Interestingly, the attackers used misconfigured Memcached servers to amplify the DDoS attack.
Memcached servers that are exposed to the world offer a huge attack multiplier - for each byte sent to them with a spoofed sender's address, you can expect a 51 kbyte response sent to the faked address. As a result, attackers can achieve the effect of 51,000 times more powerful than if they attacked the victim's server directly, further hiding their identity.
You can read more here: https://githubengineering.com/ddos-incident-report/
...and here: https://blog.cloudflare.com/memcrashed-major-amplification-attacks-from-port-11211/
What are your thoughts? Will you update your Memcached configuration now?
Comments
How they measure its bandwidth? Surely they don't have 1tbps fiber to it?
No choice there!
Erm, as per the graph on the border routers.
from akamai? they switch to akamai when DDoS happen
Every single networking gear reports how many packets in/out it has transferred. Including their size. Later on, it was automatically summarized and presented on the graph.
If you are curious if they have 1tbps "fiber", then yes. They do. By combining multiple links, they were able to receive 1.35Tb as per the graph. Don't compare it to your home internet - it doesn't work like that. It's not about what your ISP lets you use. It's about the gear that can handle enough packets. Internet isn't point-to-point. Packets go through lots of networks until they reach the final destination. As you can see on the graph Akamai was able to receive a total of 1.35Tb of data per sec.
Why censor image?
Don't ask me, ask Github. They were the ones that censored it. I simply reuploaded image from their blog for imgur.com
Attracting such a huge DDoS is something to be proud off right? I mean you must be doing something right for so many assholes to hate you!
I believe it was either a whitehat that tried to visualize the attack potential or a guy that wanted to test his capabilities.
The funny thing is, this method is already utilized by booters.
Mitigated bits being 1.3 Tbps - so the same as OVH just had - now we want the exact number from both to see who has the biggest ddos pe***.
It was me.
U fund de wae to DDoS GitHub?
What?
Vastly exaggerated numbers.
EDIT: Personal opinion.
How come?
Wasn't the Mirai botnet 1.6Gbit?
How so?
Just a sidenote: Those 0.05TB that were not mitigated are 50 Gb, not exactly a tiny almost nothing.
Oh and, I suggest you take this kind of attack not as a monster-maximum but as the new normal, at least in terms of a trend. The 2 main ingredients are common enough, namely udp and asymmetric request/response size.
Obviously both the memcached team and many (most?) users are utterly incompetent retards who ignored very basic rules, but one would be very mistaken to believe that that is an exception.
I'm waiting for symantec to get more active in the DDOS protection snakeoil business...
We are getting soon close to breaking the internet if the target is not a anycast network. Bets when it will happen?

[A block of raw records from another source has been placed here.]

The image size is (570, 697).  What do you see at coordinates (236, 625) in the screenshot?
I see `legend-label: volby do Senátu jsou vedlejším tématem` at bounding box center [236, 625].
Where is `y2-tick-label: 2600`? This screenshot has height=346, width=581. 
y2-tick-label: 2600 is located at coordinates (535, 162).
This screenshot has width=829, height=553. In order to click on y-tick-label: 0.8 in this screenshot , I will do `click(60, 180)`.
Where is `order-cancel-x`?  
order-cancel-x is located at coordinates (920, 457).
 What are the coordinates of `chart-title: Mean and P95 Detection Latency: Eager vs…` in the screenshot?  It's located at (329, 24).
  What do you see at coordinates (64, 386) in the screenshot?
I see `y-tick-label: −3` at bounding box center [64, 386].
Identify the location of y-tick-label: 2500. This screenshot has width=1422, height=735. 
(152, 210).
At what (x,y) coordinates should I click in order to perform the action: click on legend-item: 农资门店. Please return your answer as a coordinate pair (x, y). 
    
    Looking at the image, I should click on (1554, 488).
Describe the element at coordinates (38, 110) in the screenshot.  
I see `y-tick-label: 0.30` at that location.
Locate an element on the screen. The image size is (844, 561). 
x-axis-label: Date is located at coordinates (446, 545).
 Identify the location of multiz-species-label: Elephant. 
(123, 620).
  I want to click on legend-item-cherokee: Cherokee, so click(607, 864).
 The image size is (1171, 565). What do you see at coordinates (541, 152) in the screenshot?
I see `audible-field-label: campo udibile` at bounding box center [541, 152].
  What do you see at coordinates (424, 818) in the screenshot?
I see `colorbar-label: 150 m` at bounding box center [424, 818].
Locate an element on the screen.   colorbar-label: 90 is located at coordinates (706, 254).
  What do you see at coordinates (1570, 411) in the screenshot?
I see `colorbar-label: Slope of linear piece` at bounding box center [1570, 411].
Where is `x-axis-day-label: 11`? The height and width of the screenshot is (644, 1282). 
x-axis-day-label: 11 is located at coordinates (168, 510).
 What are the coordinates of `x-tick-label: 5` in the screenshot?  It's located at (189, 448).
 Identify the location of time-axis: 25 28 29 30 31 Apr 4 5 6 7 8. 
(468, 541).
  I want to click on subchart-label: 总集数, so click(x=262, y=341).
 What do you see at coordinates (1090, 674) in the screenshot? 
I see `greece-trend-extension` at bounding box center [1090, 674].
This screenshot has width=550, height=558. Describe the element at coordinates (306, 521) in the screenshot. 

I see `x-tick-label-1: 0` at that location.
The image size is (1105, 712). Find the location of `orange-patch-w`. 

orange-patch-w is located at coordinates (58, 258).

And why someone will ddos github?
Why not?
OVH got it too:
This incident was discussed on NANOG mailing list, those are not exaggerated numbers, this was real traffic. Server and network providers like Digital Ocean and NTT took measures to limit the impact - e.g. NTT started to rate-limit udp/11211 (memcached) on all their external interfaces.
It seems like memcached has an amplification factor of around 50000. And it's not that hard to scan the whole internet and find unfirewalled memcached servers.
Someone probably wanted to test firepower of their newest booter. So they chose some target who they knew would mitigate the attack and publicly share numbers.
While it was only a personal opinion, I can confirm that any sane provider I work for or work with has taken measures to limit the impact.
again... like in 2014... Fuck, I really hate these exploits... Btw, I heard few days ago about new exploit related to torrent network and ddos attacks organization by that (I don't talk about leaked exploit with uTorrent and RSS), I talk about something a little bit different...
cringe
We can be really glad to have such valuable, well spoken and insightful commenters like you here ...
@AlexBarakov
Could you tell us a bit more about your point of view ("Vastly exaggerated numbers.")?
I was a bit bewildered, too, when I read that but I guess you have a reason for your opinion and I'd be interested in it.